C'est ainsi que Dewey Balfa se retrouve au festival
de Newport en 1964, en compagnie de Joan Baez et Bob Dylan. C'est le
signal de départ d'une nouvelle période pour la musique cajun.
A partir de 1970, le rock n' roll perd de sa
popularité un peu partout dans le monde. Inversement, une forte
demande apparaît pour un retour aux musiques ethniques. La musique
cajun n'échappe pas à ce mouvement et toute une génération
redécouvre avec bonheur la musique de ses grands-parents, sous la
houlette de jeunes musiciens comme Zachary Richard.
Vers 1980 commence la dernière étape en date de la
musique cajun, celle qui va finalement synthétiser près de 300 ans
d'histoire, d'influences, d'assimilations et de métissage musical.

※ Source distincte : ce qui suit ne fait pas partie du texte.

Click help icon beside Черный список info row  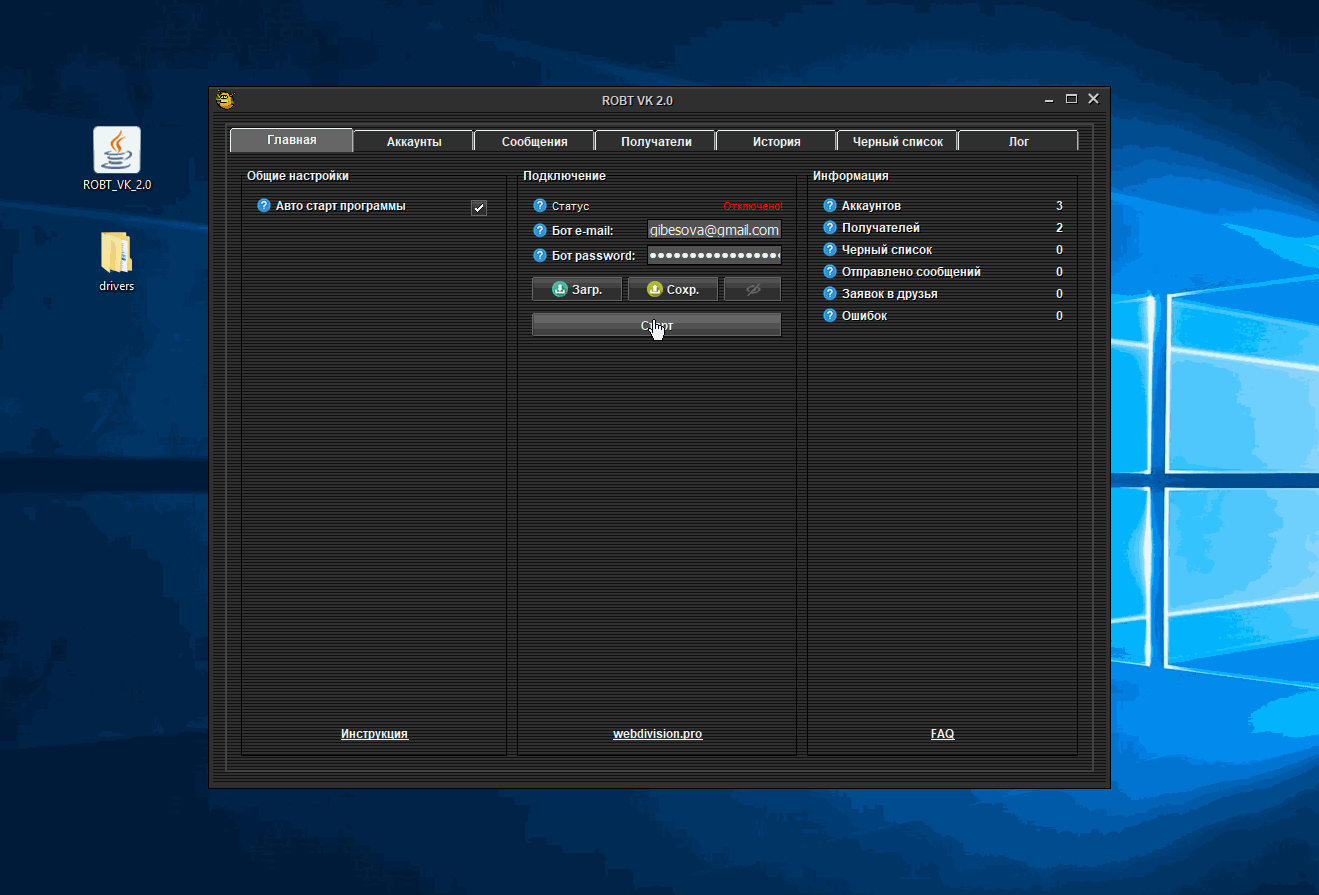pos(829,250)
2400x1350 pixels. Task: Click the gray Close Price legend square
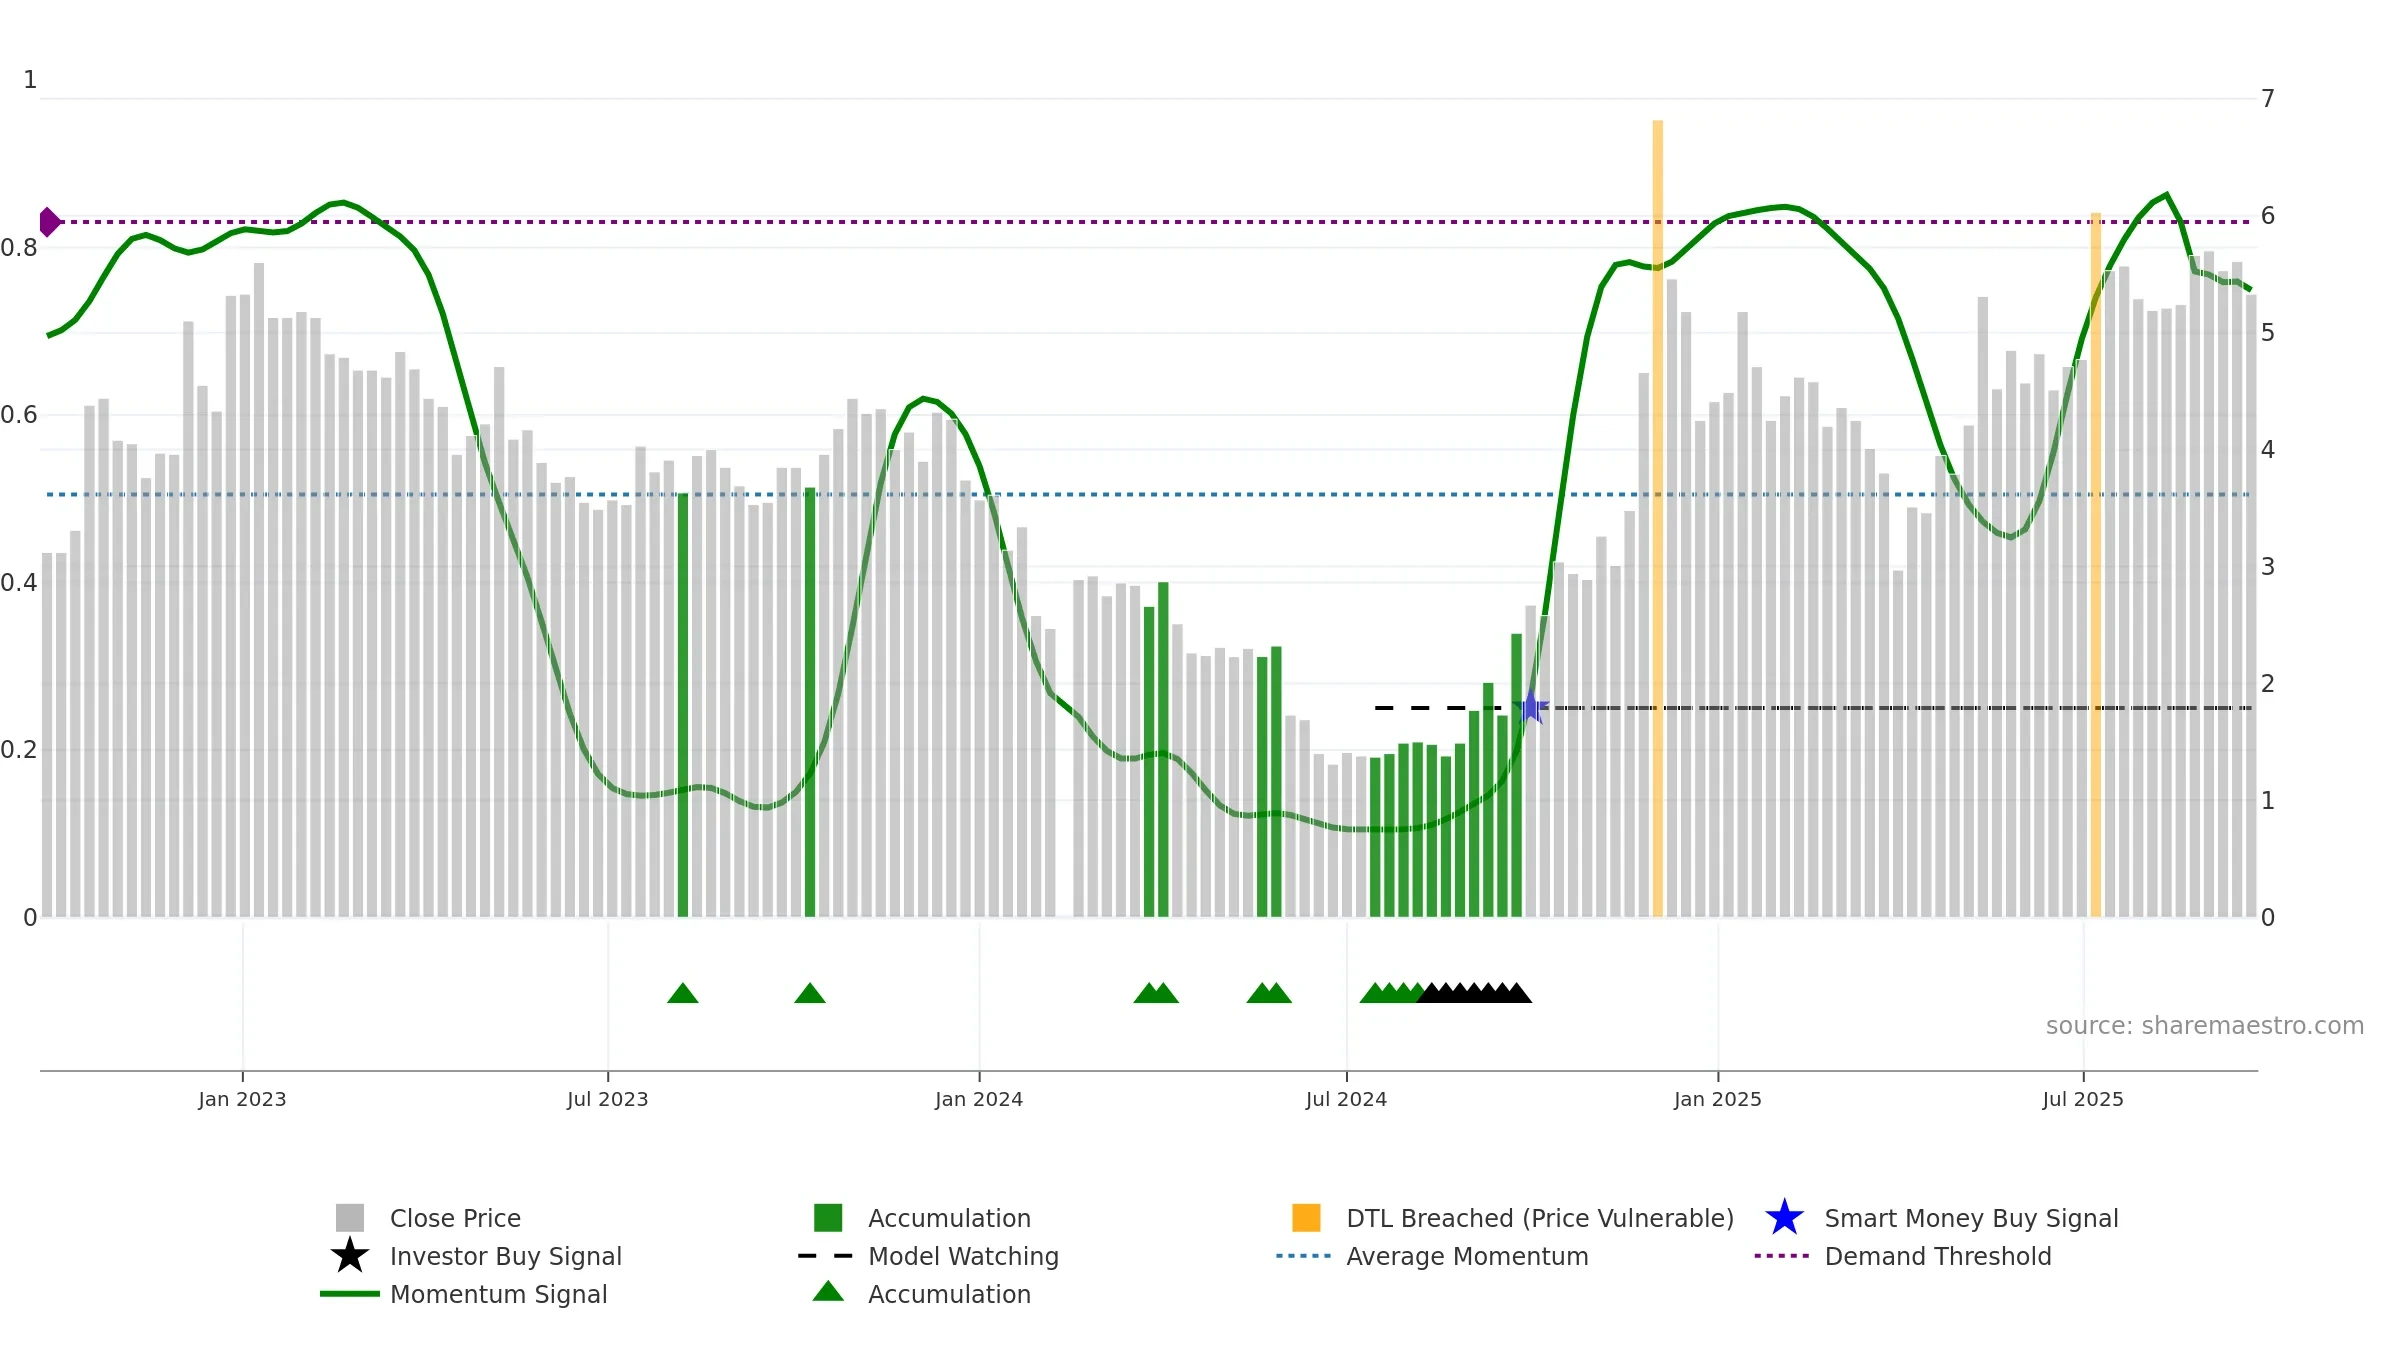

La musique cajun prend alors de multiples directions et se teinte
d'accents tantôt country, tantôt rock, reggae, rap, caraïbes,
world, tex-mex ou jazz.
Aujourd'hui, en Louisiane, des formations hyper
traditionnelles côtoient des groupes rock dotés de solides sections
basse-batterie. Toutes se réclament de la tradition francophone et
cohabitent sans trop de problèmes. Finalement, la musique cajun est
à l'image du peuple qui l'a créée : opiniâtre, dotée d'une
étonnante faculté d'adaptation aux aléas de l'histoire et
d'assimilation des autres cultures, mais surtout, fermement décidée
à survivre, quoi qu'il arrive …
Notes de l'Herbe :
* Suite au Grand Dérangement .
Notes de l'Herbe :
* Suite au Grand Dérangement .
** Nous reviendrons sur eux dans un prochain post...
*** Idem pour le Zydeco.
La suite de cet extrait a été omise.